Max Cardio is 35 minutes long;warm up is 4 minutes long, 27 minute training time and 4 minute stretch. You need an 8 inch step for this workout. Block 1: interval 1 switch job (fast toe taps to top of step) / run lunge (plyo lunges onto step); interval 2 jump onto step, step down / jump on and off step; interval 3: combine all 4 exercises. Block 2: interval 1 jump rope / tuck jumps; interval 2 alternating knee raise on step / alternating knee raise with jump; interval 3: combine all 4 exercises. Block 3: interval 1 starting on top of step, uneven pulse squats then turn around and do them in the other direction / 180 plyo squat jumps while still straddling step; interval 2 start on top of step, jump down, squat thrust and jump back on top of box / same move but do a push up with the squat thrust; interval 3 combine all 4 exercises. Block 4: interval 1 sprinters / high knee runs; interval 2 jumping jacks / power jack; interval 3 combine all 4 exercises. Block 5: interval 1 remove the top riser from your step and set it vertically in front of you–step over the step and tap the floor / jump tap; interval 2 step on top of step then over and back / jump onto step then jump off (other side), back on and off; interval 3 combine all 4 exercises. Block 6: interval 1 keep step topper in vertical position, straddle step and do a step tap (tapping top of step) / fast taps (jumping); interval 2 get into plank with hands on step topper, do plank jack then tap one foot to the side, alternate / plank jack and “air jack”–while still in plank! interval 3 combine all 4 exercises.

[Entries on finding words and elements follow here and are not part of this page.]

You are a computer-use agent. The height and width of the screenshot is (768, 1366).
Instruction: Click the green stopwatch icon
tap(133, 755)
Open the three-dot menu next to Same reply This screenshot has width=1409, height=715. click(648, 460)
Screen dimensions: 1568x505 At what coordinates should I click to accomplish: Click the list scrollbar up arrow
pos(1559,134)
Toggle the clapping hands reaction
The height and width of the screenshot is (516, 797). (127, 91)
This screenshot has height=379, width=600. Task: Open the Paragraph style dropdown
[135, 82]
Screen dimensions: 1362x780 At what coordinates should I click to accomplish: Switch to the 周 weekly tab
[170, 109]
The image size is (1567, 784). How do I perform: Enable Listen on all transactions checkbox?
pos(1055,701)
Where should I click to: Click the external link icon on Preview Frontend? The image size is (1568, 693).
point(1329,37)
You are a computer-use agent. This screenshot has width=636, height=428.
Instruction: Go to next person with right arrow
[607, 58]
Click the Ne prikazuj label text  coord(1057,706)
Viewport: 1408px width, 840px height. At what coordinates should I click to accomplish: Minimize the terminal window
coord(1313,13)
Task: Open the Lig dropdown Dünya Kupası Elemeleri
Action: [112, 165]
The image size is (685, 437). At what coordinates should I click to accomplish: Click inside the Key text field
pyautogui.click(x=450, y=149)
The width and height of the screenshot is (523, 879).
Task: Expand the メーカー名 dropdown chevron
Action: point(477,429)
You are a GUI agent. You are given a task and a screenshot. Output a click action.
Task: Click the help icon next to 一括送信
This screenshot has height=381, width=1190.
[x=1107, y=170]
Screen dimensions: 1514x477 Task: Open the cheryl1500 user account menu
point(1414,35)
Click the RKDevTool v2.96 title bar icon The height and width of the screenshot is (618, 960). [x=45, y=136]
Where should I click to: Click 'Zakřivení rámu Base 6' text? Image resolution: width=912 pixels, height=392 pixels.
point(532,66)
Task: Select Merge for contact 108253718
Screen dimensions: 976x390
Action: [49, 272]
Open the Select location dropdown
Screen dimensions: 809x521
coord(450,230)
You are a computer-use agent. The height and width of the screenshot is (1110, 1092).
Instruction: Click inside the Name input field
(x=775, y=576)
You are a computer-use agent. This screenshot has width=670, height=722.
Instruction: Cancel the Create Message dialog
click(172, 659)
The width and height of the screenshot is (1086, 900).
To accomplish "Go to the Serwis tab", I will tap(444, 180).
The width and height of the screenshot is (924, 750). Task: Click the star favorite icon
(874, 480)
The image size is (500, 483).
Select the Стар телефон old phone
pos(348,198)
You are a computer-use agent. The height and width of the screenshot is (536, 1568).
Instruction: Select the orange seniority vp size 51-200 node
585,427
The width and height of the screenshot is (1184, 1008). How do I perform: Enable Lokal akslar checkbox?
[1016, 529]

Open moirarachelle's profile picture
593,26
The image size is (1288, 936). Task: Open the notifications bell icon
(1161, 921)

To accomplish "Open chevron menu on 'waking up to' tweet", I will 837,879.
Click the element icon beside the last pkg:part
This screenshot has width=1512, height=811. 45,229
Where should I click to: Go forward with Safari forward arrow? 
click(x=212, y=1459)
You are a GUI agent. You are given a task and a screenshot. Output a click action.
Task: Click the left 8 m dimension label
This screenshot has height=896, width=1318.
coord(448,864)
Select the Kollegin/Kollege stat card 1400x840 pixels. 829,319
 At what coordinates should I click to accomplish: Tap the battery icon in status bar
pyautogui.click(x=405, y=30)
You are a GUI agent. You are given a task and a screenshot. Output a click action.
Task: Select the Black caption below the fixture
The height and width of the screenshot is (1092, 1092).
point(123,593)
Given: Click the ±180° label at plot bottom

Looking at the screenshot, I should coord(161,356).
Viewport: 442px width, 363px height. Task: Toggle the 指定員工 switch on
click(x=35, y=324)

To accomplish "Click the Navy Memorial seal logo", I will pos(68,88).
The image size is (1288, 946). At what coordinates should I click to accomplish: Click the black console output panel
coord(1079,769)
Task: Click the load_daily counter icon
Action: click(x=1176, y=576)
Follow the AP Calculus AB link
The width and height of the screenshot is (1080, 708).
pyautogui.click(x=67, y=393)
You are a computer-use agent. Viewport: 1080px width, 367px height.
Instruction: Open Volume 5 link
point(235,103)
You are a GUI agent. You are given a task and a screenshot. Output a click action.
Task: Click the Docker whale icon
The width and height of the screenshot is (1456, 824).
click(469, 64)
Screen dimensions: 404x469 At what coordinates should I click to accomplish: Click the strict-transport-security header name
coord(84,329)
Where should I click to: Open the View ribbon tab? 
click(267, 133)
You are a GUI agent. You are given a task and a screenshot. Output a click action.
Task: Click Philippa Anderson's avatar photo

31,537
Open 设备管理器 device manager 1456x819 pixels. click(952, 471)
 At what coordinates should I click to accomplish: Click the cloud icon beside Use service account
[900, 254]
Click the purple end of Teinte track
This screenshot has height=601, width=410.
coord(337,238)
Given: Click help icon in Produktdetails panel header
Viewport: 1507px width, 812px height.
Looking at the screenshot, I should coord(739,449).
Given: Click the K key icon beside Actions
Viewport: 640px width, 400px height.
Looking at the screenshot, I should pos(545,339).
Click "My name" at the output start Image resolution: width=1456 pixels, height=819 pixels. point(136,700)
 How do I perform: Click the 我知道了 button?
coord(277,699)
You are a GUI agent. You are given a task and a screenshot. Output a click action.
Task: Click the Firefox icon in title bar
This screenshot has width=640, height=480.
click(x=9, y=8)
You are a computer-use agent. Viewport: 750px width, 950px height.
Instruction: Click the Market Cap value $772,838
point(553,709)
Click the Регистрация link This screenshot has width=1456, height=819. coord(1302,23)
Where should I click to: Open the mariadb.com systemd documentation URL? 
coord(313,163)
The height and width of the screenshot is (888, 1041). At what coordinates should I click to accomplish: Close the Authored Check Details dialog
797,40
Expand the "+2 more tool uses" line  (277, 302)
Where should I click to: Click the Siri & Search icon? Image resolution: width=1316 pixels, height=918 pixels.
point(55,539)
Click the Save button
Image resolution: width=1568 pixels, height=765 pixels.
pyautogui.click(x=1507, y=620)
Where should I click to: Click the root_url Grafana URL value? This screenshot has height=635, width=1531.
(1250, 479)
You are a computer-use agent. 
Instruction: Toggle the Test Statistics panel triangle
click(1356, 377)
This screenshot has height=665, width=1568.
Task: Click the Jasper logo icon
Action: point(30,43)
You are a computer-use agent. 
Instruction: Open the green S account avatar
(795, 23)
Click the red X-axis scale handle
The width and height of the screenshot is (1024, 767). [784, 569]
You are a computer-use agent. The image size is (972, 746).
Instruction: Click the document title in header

Max Core is 10 minutes long. Starts with a basic crunch then uses one leg to move into oblique crunch variations. V sit with alternating arm holds. Repeat oblique crunch variations on other leg. Repeat V sits. Forearm planks. Pike to plank. Side plank. Hold forearm plank then do side plank on the other side. Max Core ends with standing balance core work.